Il nous présente également l'histoire et le parcours de
Pablo Fajardo, fils de paysans analphabètes et d'un père alcoolique, originaire de la province de Manabí, sur la côte Pacifique, bien loin des tribus amazoniennes. Alors qu'il n'est âgé que de quatorze ans, ses frères aînés le convainquent de les suivre vers le nord, où il travaille dans une palmeraie, tout en suivant des cours du soir dans un lycée (il étudie de 18h à 3h du matin). C'est à cette époque qu'il découvre les penseurs de la lutte sociale : Gandhi,
Martin Luther King,
Che Guevara… C'est en tenant des permanences dans un presbytère qui accueille et tente d'aider les populations indigènes qu'il découvre les maux et les dures conditions de vie qu'ils doivent à l'exploitation pétrolifère.

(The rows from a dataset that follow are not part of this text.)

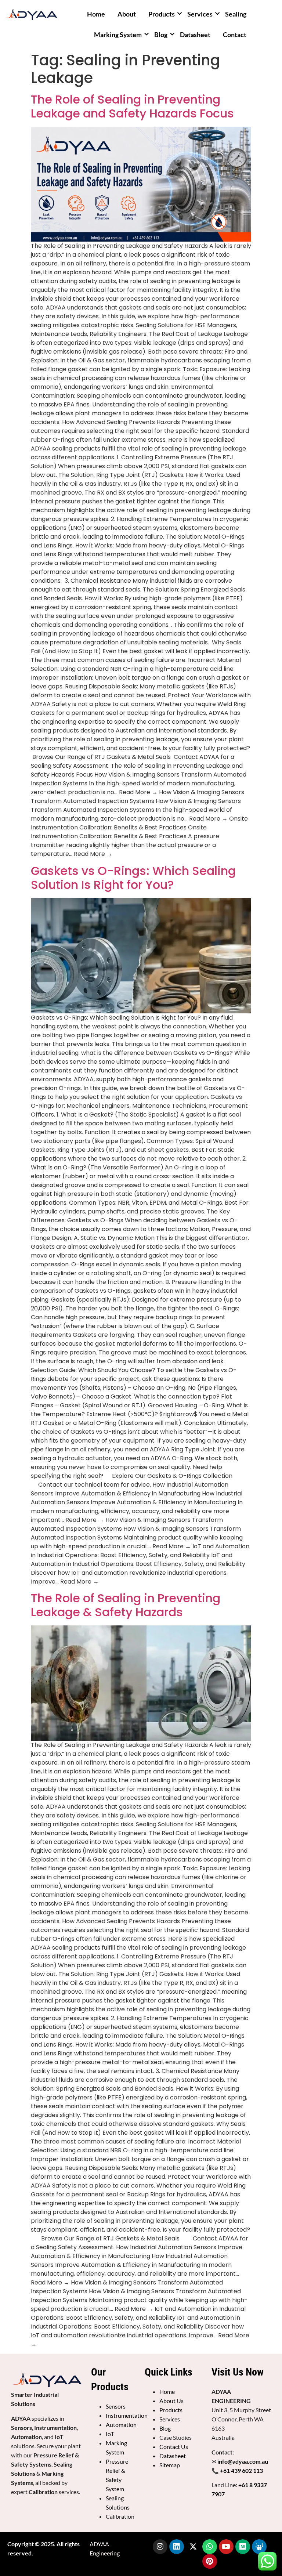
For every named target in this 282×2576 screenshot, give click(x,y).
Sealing (235, 14)
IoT (110, 2433)
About (127, 14)
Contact (234, 34)
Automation (121, 2424)
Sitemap (169, 2464)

Il présente, enfin, les étapes du combat et ses divers acteurs, avec à l'origine un livre, écrit par une avocate américaine, dénonçant les répercussions de l'action de
Texaco et sa déresponsabilisation, qui tombe entre les mains de l'avocat Cristobal Bonifaz, à l'origine de la judiciarisation de l'affaire. Suivent diverses manifestations et la constitution de l'Unión des Afectados por
Texaco, initiée par des hommes de loi américains et des représentants de tribus. Mais ces derniers ne sont pas dupes : les avocats américains voient surtout dans l'affaire une occasion de se faire une réputation. Aussi, ils incitent Pablo à faire des études de droit, que financent les prêtres du presbytère où il est bénévole, mais aussi des amis ou des voisins. Diplômé en 2003, il peut alors s'engager dans la lutte, dont il devient avec le temps l'un des fers de lance. C'est un combat long et difficile, ponctué de nombreuses désillusions.

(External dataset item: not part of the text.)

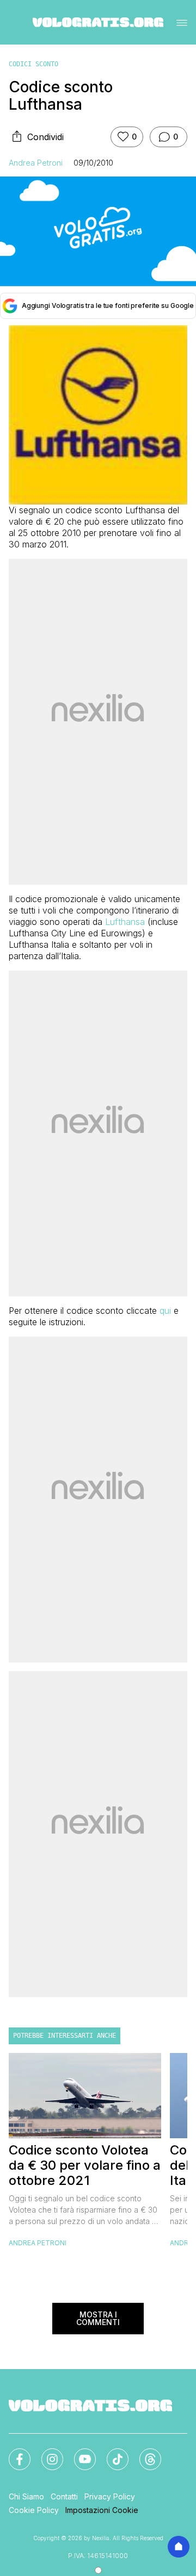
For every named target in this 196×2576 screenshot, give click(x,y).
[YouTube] (78, 2452)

Texaco met ses énormes moyens financiers au service d'une contre-attaque qui bafoue l'idée même de justice et les règles du droit. Il est notamment question de subornation de témoins, et même d'un juge. Tout cela traduit un arrogant mépris pour ces habitants d'Amazonie que l'on considère comme des humains de seconde zone, parmi lesquels des Indiens qui ont vécu des milliers d'années en paix avec une nature dévastée en l'espace de cinquante ans par la pollution, dont le mode de vie traditionnel a été anéanti. de quoi perdre tout espoir en la justice. Pourtant, unissant aujourd'hui leurs voix à celles d'autres victimes des multinationales, les sinistrés de Sucumbíos continuent de se battre. Parce que ce crime ne peut rester impuni.
Le récit, déjà fort instructif, est complété d'un dossier signé
Amnesty International, qui entre autres rend hommage à ces combattants et rappelle les dangers qu'ils encourent (60 % des assassinats visant des défenseurs de l'environnement sont commis en Amérique latine). L'ensemble constitue un documentaire solidement bâti, synthétique mais clair et complet. le propos est bien mis en valeur par un dessin agréablement coloré, aux traits parfois fondus, orgies de verdure et couleurs vives des vêtements des habitants de la forêt tranchant avec les représentations, aux teintes majoritairement grises ou noires, des ravages occasionnés par la pollution pétrolière.